I did it! Look at those beautiful macarons up there. Oh, and I figured out the secret, so check out the updated recipe below, wherein Buzzfeed’s version and Stella’s had a perfect, easy baby. The icing is all me, mostly because I way overshot the eggs and had to adapt. WHATEVER. It worked.
Macarons, as it turns out, are just as difficult to make as expected. Featured above is my second attempt, which, while it turned out vastly improved from attempt number one, was still not great. I don't even want to talk about attempt number three. Here's what I think: you should not make macarons when you are rushed. You need to find time to enjoy the process, double check your recipe, google a video to make sure you're doing it right, and take deep, calming breaths. Also, you cannot be afraid. They can sense fear. I use a recipe by one of the best known pastry chefs around, Stella Parks, aka BraveTart.
Time: 20 minutes active time, 2 hours total
115 grams of almond flour (about 1 cup)
230 grams of powdered sugar (just shy of 2 cups)
144 grams of egg whites (use 4 large eggs)
72 grams of sugar (about 1/4 cup)
1 tsp of cream of tartar
1 tsp of salt
2 tsp of vanilla extract
2 drops of gel food coloring (I used red)
2 egg whites
1/2 tsp of salt
1 cup of water
1 cup of sugar
1 tsp of vanilla
1/2 cup of unsalted butter (AKA one stick)
2 cups of powdered sugar
Preheat the oven to 300, and line two trays with parchment paper. Do yourself a favor and get a disposable pastry bag ready as well. Use a plain tip or just the end of the bag itself. Alright! Look at you! All prepared.
Sift the almond flour and the powdered sugar together into a bowl. Set aside.
Throw the egg whites, cream of tartar, and the non-powdered sugar into the bowl of the mixer.
When stiff peaks have formed (in other words, when you can lift up your mixer and take the meringue with you), add the vanilla and food coloring, then beat for another minute on high. This is a great time to grab that pre-prepped pastry bag.

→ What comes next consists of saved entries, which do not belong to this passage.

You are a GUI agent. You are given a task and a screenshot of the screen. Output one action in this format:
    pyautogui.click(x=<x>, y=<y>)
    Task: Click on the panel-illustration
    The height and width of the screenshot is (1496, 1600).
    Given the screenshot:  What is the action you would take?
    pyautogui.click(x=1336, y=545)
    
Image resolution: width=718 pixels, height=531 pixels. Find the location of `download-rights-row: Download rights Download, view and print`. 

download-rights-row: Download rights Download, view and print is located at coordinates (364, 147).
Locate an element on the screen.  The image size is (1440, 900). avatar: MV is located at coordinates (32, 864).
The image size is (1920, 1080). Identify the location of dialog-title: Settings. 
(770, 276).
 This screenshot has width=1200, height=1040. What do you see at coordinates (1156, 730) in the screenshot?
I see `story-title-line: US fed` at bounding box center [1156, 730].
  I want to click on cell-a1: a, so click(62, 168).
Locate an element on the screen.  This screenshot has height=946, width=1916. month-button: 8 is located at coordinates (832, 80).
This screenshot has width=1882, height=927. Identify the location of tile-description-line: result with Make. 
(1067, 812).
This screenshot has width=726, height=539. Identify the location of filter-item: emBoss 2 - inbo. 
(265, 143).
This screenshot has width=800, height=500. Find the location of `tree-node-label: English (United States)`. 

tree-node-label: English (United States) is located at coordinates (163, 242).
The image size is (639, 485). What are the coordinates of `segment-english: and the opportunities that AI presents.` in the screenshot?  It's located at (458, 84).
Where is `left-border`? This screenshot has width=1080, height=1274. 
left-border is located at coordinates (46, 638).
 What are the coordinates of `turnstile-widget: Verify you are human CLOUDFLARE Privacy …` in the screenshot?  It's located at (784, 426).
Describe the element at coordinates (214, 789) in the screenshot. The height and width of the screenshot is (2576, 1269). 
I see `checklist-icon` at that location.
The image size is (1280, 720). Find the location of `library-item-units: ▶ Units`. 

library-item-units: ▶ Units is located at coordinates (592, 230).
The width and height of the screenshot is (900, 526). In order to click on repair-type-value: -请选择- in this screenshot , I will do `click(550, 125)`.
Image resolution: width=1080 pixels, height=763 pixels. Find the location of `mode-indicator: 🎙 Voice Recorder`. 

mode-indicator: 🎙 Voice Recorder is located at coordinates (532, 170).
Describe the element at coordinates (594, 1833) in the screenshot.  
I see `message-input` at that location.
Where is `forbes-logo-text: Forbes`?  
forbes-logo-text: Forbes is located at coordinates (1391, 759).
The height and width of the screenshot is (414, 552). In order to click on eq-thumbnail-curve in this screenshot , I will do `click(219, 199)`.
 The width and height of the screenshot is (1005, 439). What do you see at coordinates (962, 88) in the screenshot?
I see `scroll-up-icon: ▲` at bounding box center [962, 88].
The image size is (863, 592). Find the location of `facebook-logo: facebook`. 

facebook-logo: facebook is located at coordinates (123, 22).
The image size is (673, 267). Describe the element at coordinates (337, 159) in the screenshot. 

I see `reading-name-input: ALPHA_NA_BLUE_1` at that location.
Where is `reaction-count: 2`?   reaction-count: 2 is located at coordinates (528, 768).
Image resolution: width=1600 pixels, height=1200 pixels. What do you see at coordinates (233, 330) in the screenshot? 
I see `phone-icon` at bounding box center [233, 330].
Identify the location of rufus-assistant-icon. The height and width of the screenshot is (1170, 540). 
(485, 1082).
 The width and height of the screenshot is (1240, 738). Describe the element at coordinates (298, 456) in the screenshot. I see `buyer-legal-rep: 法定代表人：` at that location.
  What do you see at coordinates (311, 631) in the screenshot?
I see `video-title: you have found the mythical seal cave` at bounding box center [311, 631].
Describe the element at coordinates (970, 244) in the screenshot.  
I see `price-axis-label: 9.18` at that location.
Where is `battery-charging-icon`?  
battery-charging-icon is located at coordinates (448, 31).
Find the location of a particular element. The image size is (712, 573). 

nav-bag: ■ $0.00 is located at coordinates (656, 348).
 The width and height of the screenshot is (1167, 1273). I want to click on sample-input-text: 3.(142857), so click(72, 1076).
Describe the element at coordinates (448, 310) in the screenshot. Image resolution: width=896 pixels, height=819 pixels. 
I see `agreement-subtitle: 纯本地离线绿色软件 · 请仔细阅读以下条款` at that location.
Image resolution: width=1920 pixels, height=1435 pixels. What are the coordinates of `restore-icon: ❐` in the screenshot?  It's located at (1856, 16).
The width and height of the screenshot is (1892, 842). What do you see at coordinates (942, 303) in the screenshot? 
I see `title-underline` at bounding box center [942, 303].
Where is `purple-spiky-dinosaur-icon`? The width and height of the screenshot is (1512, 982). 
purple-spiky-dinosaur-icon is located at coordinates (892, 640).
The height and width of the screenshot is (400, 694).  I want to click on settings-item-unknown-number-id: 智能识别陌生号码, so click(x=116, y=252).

Dump all of the dry ingredients into the egg white mixture. Using a spatula, fold them in gradually. Be gentle, but don’t be afraid to fold away and knock some of the air out. You want the batter to be flowy but still have body.
Pour the batter into the pastry bag, then pipe macarons onto the baking trays. I aim to have them about 1 1/2-2 inches in diameter. This is almost never the case for all of them. Life moves on.
Slam them on the counter to make sure your downstairs neighbors are awake. Flip the tray, then slam again. Now, leave ‘em be for an hour. You can use this time to make the icing! Yay!
Put your remaining two egg whites and remaining salt in the bowl of your stand mixer that you hopefully washed out before following that instruction, then turn it on high and beat until the eggs are foamy.
Meanwhile, in a saucepan, bring the regular sugar and water to a boil. When it’s been boiling for about a minute, take it over to the mixer and slowly drizzle it into the egg white mixture while continuing to beat on high.
Beat for three to five minutes, until stiff peaks have formed. The meringue should form a perfect upside down ‘J’ when you take the whisk attachment off and flip it upside down.
Add the vanilla, then turn mixer back on. Add the butter, one tablespoon at a time, until completely incorporated.
Add the powdered sugar, a little at a time, until smooth and stiff enough to support itself. Put frosting into a disposable pastry bag and set aside.
Remember those macarons? Bake for between 15-17 minutes. When the macarons have cooled, put icing on half of them and make some proper macaron sandwiches.